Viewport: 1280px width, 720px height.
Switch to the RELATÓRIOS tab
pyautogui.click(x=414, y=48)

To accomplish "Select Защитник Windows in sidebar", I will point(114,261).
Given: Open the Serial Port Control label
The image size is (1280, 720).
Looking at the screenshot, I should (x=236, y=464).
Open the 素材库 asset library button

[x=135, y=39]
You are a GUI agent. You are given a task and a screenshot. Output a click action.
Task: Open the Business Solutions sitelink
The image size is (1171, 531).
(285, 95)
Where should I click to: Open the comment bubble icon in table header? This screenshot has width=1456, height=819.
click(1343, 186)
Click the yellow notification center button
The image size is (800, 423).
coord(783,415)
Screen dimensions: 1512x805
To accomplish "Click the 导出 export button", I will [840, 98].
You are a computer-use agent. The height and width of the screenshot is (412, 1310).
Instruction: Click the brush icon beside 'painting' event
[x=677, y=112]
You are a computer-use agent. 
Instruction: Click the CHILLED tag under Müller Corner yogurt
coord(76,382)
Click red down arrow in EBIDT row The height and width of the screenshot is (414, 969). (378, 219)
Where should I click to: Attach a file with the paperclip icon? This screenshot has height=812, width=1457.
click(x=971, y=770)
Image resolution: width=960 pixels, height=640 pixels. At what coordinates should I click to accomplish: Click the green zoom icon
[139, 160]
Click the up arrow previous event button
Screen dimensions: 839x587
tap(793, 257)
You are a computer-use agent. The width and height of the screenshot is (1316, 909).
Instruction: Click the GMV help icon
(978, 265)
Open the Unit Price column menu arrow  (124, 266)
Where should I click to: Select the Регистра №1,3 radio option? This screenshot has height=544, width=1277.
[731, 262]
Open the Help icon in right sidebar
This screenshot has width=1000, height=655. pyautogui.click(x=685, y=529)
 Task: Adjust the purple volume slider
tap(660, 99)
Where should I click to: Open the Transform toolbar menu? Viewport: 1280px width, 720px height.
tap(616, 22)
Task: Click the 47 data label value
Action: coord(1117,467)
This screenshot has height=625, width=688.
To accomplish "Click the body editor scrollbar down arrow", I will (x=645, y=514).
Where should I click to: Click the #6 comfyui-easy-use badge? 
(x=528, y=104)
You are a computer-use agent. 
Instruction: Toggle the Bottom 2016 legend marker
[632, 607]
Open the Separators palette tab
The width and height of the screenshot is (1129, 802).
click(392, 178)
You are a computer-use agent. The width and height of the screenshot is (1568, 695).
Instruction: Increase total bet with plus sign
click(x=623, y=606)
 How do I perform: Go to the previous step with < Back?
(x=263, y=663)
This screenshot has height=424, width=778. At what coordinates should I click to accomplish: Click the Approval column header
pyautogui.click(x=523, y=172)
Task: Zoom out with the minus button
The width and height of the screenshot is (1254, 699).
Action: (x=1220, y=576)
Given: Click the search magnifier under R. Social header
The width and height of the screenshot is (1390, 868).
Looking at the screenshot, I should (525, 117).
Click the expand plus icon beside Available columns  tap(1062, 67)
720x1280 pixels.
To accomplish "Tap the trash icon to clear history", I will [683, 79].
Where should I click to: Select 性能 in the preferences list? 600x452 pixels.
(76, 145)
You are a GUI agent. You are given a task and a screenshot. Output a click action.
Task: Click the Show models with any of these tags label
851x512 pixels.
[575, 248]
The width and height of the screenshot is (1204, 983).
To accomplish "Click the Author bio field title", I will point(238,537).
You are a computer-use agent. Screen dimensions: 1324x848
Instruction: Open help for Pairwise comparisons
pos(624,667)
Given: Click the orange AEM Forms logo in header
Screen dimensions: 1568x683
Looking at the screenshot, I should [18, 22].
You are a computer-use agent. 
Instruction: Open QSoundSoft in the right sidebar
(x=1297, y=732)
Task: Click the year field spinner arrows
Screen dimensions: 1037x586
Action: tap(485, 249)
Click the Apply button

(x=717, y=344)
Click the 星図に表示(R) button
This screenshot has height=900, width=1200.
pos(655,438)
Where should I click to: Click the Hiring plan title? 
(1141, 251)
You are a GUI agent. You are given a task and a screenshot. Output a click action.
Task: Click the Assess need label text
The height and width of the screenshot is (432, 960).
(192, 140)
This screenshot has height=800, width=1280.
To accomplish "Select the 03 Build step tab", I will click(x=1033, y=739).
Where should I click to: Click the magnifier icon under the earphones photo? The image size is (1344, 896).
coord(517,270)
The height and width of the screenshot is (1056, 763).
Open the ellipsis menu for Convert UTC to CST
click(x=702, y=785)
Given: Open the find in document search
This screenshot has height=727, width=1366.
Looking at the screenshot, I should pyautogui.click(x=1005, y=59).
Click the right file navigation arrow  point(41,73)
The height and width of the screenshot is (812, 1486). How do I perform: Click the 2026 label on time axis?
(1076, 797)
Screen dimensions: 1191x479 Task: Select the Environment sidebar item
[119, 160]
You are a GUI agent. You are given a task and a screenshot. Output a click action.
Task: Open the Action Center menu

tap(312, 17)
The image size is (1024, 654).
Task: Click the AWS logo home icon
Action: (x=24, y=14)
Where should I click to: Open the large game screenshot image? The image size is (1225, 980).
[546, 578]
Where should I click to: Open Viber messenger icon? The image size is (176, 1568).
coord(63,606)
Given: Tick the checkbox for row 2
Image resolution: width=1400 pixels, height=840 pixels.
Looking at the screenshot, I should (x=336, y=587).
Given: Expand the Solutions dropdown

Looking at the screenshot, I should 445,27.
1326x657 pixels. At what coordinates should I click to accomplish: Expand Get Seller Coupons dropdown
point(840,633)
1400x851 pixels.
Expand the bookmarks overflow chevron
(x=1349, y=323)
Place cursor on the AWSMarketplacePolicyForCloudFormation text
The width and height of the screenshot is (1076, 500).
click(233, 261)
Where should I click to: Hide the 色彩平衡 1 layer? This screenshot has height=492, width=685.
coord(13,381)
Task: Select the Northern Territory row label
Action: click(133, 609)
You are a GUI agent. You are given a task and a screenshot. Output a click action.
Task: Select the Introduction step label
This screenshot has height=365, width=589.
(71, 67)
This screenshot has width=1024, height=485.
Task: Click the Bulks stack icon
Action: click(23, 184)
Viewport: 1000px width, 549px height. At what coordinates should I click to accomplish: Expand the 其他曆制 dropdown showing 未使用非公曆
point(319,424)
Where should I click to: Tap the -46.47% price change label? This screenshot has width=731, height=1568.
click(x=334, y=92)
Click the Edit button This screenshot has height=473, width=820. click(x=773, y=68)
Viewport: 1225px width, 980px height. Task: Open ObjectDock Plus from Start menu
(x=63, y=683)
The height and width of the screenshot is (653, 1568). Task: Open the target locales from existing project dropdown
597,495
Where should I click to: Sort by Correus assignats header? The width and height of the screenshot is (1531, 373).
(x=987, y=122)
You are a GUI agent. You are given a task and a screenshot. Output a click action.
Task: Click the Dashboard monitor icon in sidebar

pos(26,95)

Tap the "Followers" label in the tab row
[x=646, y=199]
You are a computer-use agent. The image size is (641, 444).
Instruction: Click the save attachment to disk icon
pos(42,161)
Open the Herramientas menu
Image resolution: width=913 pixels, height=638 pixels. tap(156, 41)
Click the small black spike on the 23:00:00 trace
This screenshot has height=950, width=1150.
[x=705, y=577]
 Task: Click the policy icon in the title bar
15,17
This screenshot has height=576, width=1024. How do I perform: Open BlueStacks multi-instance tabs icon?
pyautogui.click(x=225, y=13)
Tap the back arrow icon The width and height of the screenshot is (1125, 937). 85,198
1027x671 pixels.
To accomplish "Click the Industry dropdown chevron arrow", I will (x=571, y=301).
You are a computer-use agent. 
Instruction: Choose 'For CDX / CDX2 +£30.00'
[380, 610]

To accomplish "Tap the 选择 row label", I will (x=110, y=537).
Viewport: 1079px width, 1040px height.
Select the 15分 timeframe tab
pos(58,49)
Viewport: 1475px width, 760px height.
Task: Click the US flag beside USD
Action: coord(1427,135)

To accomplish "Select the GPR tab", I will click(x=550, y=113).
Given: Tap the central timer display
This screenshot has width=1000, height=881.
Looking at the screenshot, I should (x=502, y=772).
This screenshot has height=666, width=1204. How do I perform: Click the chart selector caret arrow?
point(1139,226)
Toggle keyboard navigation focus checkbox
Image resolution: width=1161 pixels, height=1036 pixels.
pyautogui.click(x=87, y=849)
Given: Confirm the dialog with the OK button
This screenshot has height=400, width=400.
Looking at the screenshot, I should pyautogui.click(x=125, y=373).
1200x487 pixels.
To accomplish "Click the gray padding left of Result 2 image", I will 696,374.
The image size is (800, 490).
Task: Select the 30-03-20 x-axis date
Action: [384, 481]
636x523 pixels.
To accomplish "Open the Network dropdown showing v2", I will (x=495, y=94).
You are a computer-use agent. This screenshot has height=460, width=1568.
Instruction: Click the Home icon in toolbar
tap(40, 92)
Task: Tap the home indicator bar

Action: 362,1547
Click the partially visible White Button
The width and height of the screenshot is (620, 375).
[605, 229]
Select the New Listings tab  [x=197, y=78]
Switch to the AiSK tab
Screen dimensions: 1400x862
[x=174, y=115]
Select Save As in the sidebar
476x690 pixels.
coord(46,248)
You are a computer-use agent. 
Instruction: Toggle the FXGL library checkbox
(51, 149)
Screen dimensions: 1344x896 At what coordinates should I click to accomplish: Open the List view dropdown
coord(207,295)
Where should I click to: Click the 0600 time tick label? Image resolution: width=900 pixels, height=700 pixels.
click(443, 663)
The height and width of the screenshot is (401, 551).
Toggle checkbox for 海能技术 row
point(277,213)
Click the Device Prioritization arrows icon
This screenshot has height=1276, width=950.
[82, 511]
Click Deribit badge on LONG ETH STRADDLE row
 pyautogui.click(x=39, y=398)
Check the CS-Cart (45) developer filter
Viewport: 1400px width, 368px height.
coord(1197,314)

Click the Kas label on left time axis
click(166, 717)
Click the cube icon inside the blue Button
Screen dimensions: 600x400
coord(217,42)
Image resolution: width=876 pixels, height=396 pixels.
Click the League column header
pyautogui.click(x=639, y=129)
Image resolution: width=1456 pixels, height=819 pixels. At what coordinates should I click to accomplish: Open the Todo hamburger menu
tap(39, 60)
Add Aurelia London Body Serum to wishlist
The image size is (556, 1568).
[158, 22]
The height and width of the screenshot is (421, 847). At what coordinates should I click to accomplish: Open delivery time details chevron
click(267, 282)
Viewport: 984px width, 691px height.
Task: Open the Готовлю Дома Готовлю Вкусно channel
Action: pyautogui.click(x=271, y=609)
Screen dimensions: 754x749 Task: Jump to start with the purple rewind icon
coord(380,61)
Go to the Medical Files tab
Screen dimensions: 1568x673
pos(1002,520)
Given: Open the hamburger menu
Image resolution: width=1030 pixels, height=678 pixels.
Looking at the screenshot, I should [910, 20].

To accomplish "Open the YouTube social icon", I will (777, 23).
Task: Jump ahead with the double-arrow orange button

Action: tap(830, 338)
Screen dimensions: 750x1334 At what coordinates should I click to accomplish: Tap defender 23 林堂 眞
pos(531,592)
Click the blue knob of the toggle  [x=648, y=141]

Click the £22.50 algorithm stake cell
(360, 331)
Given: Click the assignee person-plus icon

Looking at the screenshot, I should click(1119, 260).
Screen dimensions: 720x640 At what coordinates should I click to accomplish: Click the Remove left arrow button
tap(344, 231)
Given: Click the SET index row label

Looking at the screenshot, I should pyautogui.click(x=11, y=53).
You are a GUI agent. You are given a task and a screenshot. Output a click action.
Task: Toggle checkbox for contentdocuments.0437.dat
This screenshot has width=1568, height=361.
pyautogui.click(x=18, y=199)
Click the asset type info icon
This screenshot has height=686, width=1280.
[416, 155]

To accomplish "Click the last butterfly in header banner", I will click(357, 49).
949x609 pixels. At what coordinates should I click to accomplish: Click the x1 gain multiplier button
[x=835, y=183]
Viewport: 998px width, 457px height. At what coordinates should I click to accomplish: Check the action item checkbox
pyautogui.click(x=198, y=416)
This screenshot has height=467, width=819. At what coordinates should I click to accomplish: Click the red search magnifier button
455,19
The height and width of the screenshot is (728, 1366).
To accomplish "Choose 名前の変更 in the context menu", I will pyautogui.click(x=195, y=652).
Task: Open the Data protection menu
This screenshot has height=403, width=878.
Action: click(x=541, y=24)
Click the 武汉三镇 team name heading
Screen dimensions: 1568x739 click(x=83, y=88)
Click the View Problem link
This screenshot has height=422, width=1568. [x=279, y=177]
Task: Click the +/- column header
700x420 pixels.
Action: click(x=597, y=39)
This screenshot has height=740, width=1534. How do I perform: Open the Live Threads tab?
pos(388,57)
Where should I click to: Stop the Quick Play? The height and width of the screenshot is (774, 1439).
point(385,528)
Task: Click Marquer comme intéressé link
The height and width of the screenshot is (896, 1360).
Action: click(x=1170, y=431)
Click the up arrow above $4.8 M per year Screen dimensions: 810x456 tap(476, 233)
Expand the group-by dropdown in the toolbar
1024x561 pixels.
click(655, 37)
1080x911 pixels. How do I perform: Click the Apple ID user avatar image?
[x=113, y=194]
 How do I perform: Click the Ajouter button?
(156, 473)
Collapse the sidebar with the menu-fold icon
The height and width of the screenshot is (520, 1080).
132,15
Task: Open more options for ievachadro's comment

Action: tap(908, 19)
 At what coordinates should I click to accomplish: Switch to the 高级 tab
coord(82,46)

********

__YOUR INSTRUCTIONS__: Show each line in the entries that holds the string "year".

__EXERCISE RESULT__:
Task: Click the year field spinner arrows
Click the up arrow above $4.8 M per year Screen dimensions: 810x456 tap(476, 233)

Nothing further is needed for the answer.